Ainsi, par exemple, l’Allemagne a joué la modération salariale. En conséquence, les allemands consomment relativement peu. En même temps, l’Allemagne s’est tournée vers l’export. À qui a-t-elle vendu ? Entre autres, à des européens qui trouvaient de l’argent peu cher. Celui-là même que les allemands épargnaient à cause des modérations salariales. Les portugais, espagnols et irlandais ont dépensé cet argent « facile », y compris en achetant des produits allemands. Ils ont ainsi alimenté à la fois l’excédent commercial de l’Allemagne et le déficit privé dans leur pays.

Si on accepte maintenant les deux formulations « l’argent que je gagne est dépensé par quelqu’un d’autre » et « l’argent que je dépense est gagné par quelqu’un d’autre », alors

  • puisque les personnes privées et entreprises ne dépensent plus, il convient de trouver quelqu’un en mesure d’investir, de mettre de l’argent sur la table. Qui d’autre que les États peuvent actuellement le faire ? Dans ce cas, l’Union européenne devrait permettre aux États membres de dépenser ou bien la crise va se prolonger. Il conviendra de réduire les déficits en période d’expansion !
  • si l’Allemagne augmentait les salariés, ce qui semble possible au regard de l’économie allemande, ceux-ci consommeraient plus participeraient au redécollage.

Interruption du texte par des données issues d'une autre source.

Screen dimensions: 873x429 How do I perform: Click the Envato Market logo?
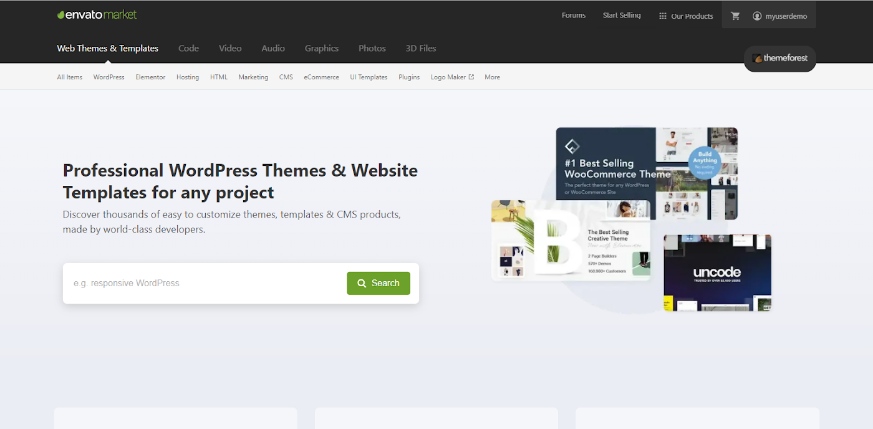pyautogui.click(x=97, y=15)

Doit-on pour autant aller à la “confrontation” avec Madame Merkel ? Les mots de Claude Bartolone étaient trop forts. Néanmoins, ils ont permis le débat et un recadrage politique par le Gouvernement. L’Allemagne n’est pas une ennemie, mais une alliée. François Hollande a mis la touche finale, le 8 mai, en précisant « il y a un débat et, à la fin, ça se passe toujours avec un compromis entre la France et l’Allemagne. Ça sera encore le cas pour les grands dossiers que nous avons à régler ».

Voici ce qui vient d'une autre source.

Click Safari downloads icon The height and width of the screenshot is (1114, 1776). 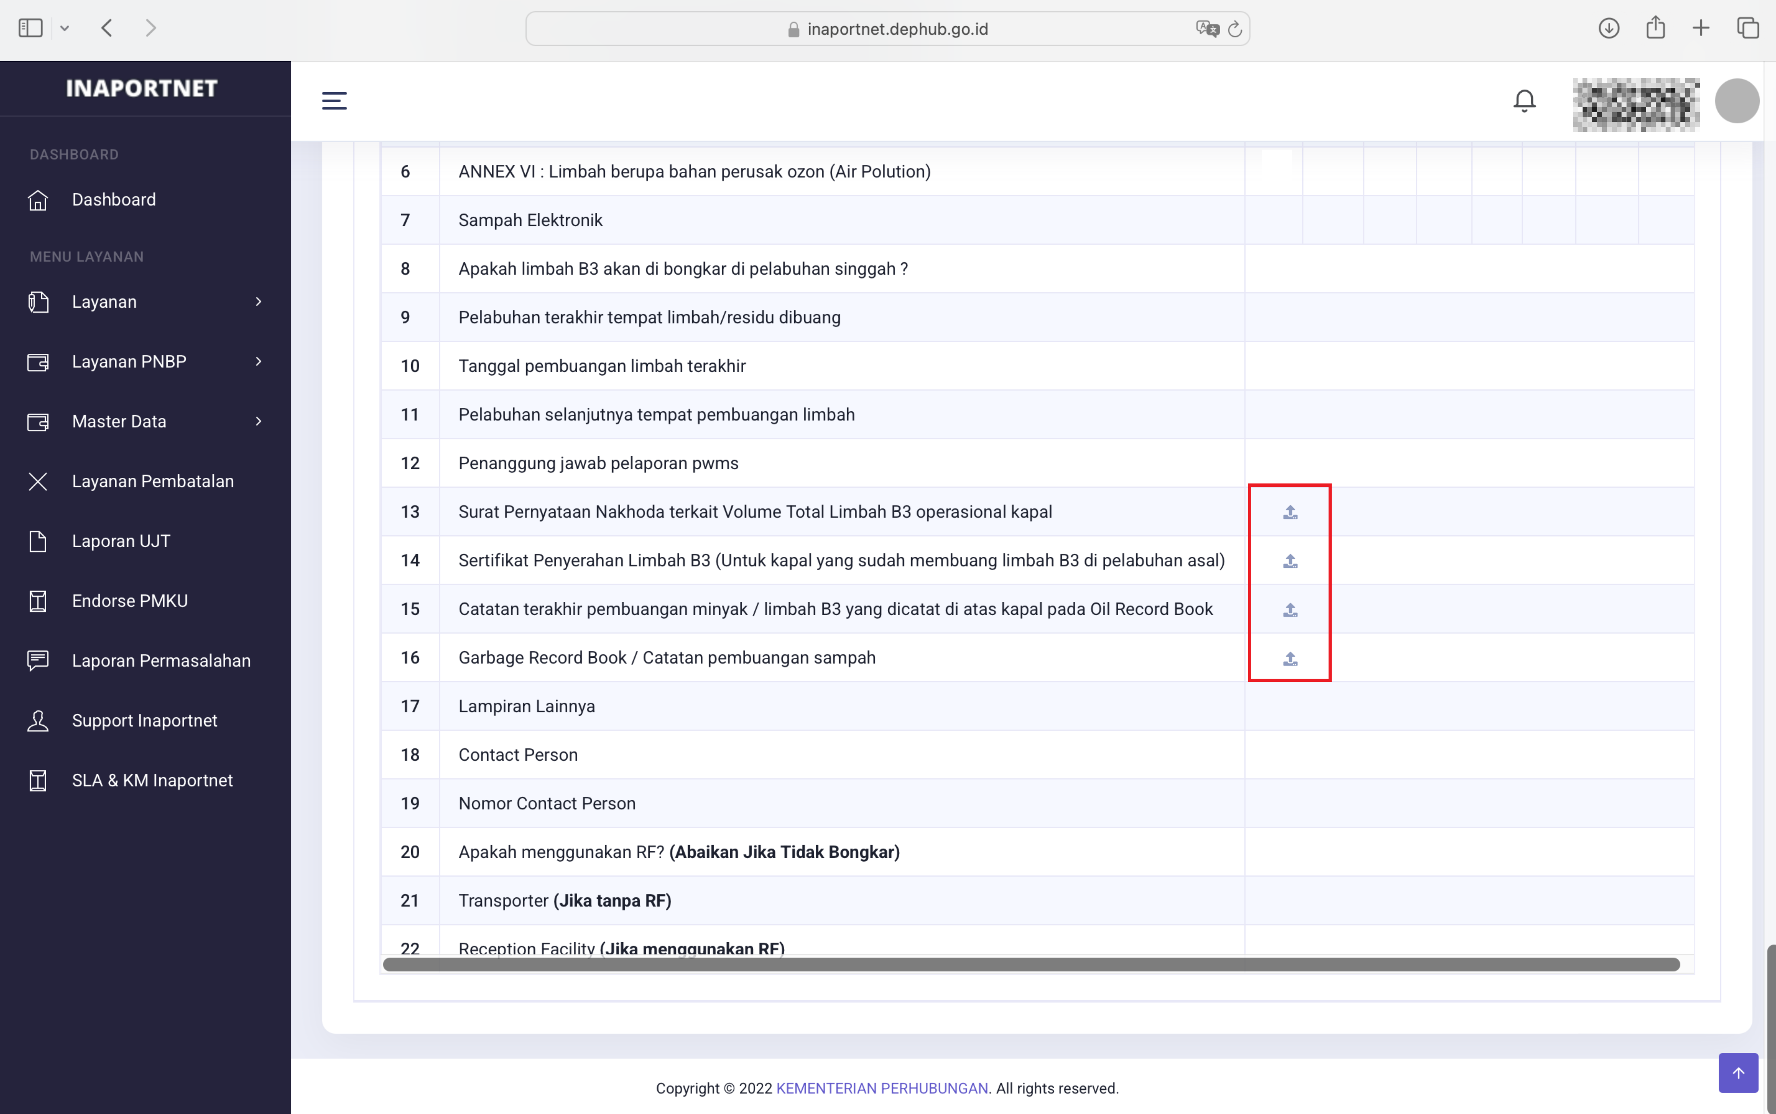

La France a besoin de l’Union européenne : à combien serait aujourd’hui le prix de l’essence sans l’euro ? L’Allemagne a besoin de l’Union européenne : sans l’euro, le mark serait tellement fort que les produits allemands seraient inabordables. L’Allemagne et la France n’ont donc effectivement d’autre choix que le compromis pour faire avancer l’Union européenne.